Request 1 - Using the daughter board instructions below, decide whether each statement agrees with them: (a) the catalog lists the drill bit's diameter; (b) the 20 pin IC socket is placed to the right of the 64 pin IC socket; (c) about 1/4 inch of clearance is left between the two sockets. Answer yes or no for each, quoting the words of the instructions that decide it.
Request 2 - From the daughter board instructions below, pull out everything from "The XXX drill" down to "give the diameter.", copied word for word.

The XXX drill bit should be sized to allow the socket pin terminals to be easily
inserted into the PC board.  Sorry, I don't know the size, I just happened to
have one that worked and the catalog doesn't give the diameter.

STEP-BY-STEP INSTRUCTIONS

  The purpose of the daughter board is to allow the FC2 signal to be intercepted
and to provide a mounting point for the pal.  You will want to orient the PC
board such that pin 1 of the 68010, U1, is at the top left corner of the board
with the pal, U2, to the right of U1, with U2's pin 1 horizontal to pin 49 of
U1.  While you may certainly make the daughter board using a bread-board and
point-to-point wiring, I liked the etched PC board approach better.  All
referenced to the board are made assuming the long axis of the board is vertical
and the short axis is horizontal.  So let's begin.

1.  First we want to determine the size of the daughter board.  To do this, lay
    the 64 pin IC socket along the left side of the PC board and the 20 pin IC
    socket to the right.  You want to allow about 3/8 of an inch clearance
    between the two sockets to allow room for the traces to be laid down.  Mark
    the square formed by the two sockets, allowing about 1/8 inch of overhang on
    each side to give the board strength.  After marking the square, cut it out,
    smooth the edges with a file or sandpaper, and clean both surfaces until
    shiny.

Recorded data -
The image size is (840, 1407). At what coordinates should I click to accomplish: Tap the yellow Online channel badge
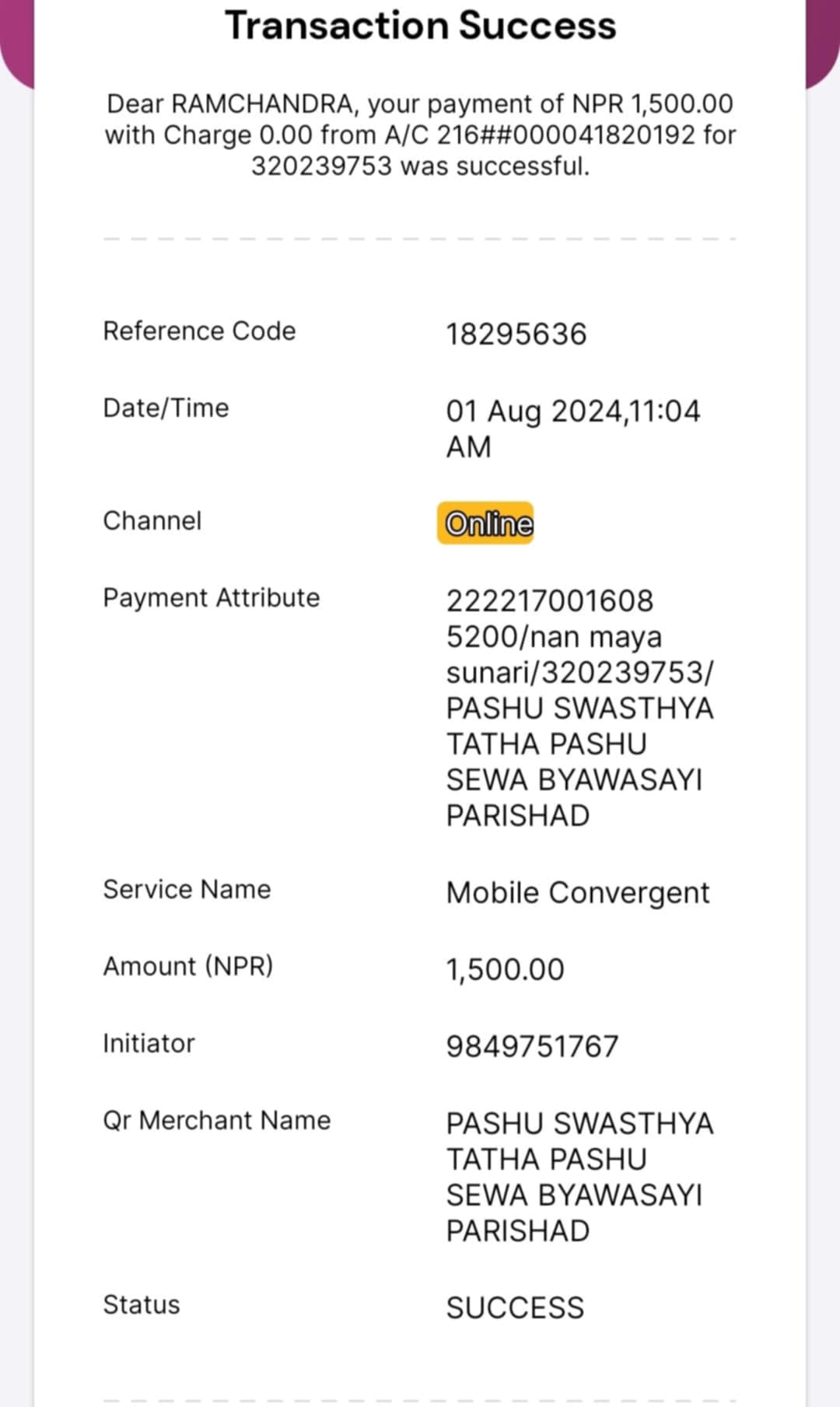point(485,523)
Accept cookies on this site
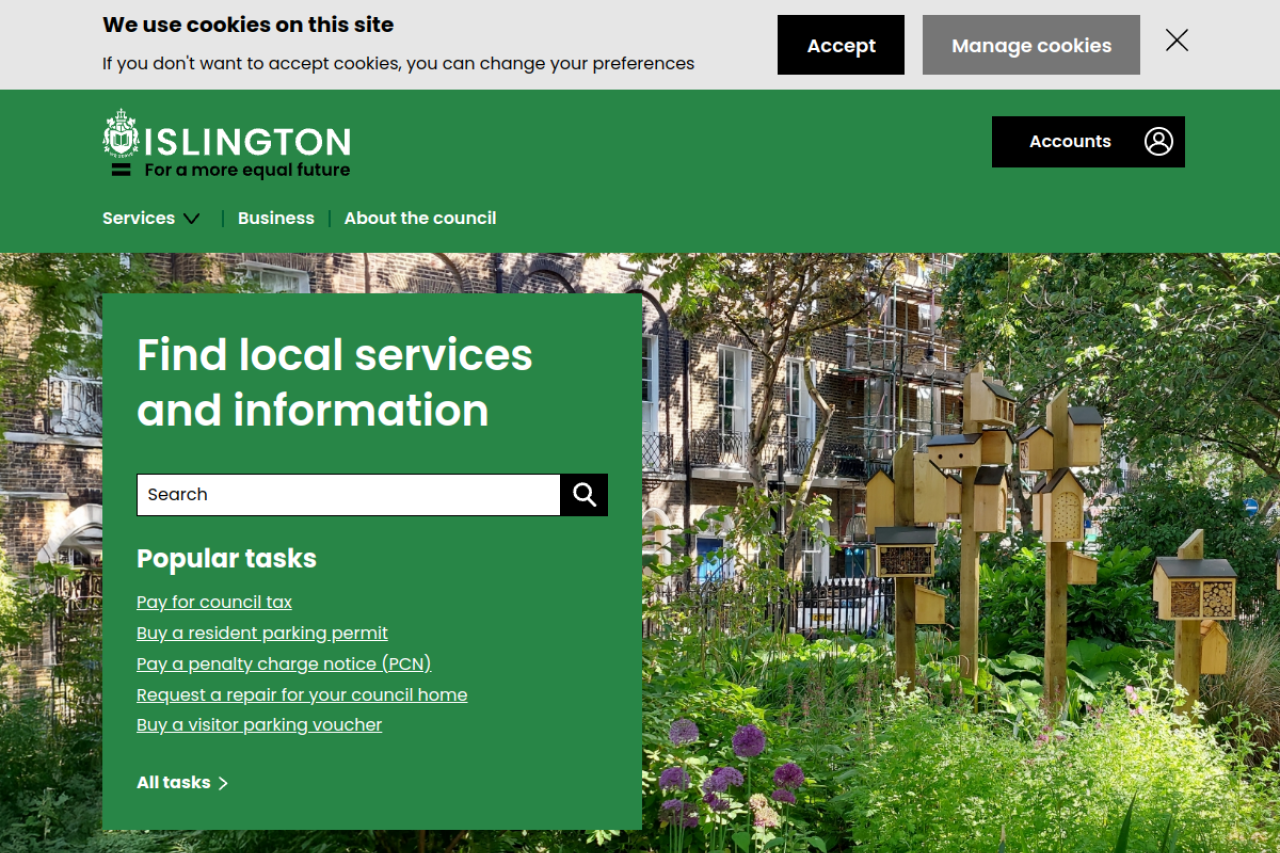Viewport: 1280px width, 853px height. point(840,45)
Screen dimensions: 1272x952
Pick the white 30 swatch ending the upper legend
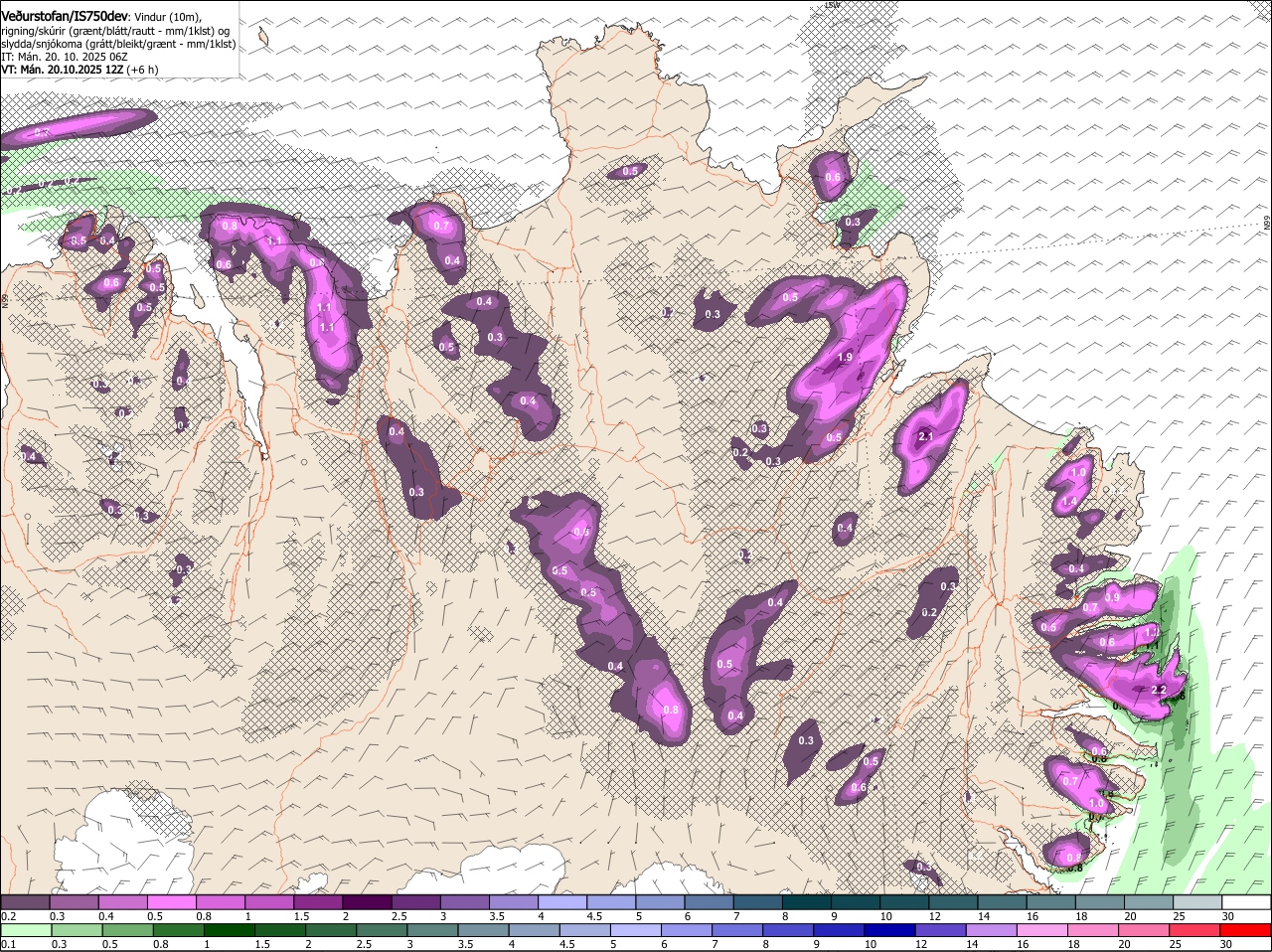pos(1245,902)
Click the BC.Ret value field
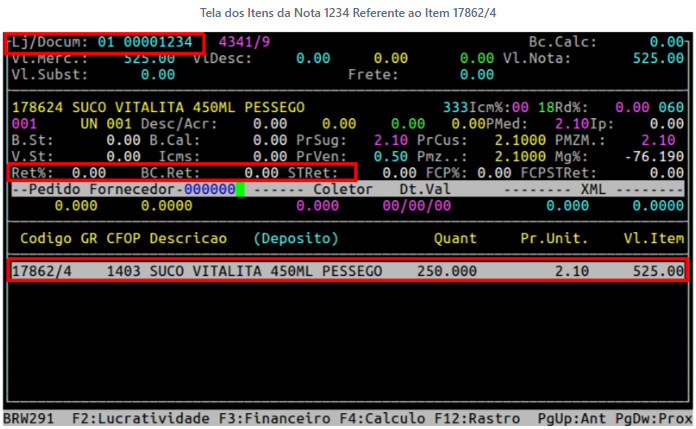 pos(261,172)
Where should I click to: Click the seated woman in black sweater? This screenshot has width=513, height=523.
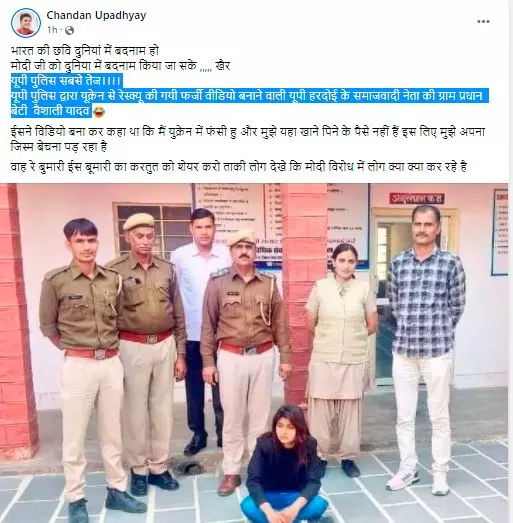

Exercise response 1 -
(a) No: "the catalog doesn't give the diameter."
(b) Yes: "lay the 64 pin IC socket along the left side of the PC board and the 20 pin IC socket to the right."
(c) No: "You want to allow about 3/8 of an inch clearance between the two sockets."

Exercise response 2 -
The XXX drill bit should be sized to allow the socket pin terminals to be easily
inserted into the PC board.  Sorry, I don't know the size, I just happened to
have one that worked and the catalog doesn't give the diameter.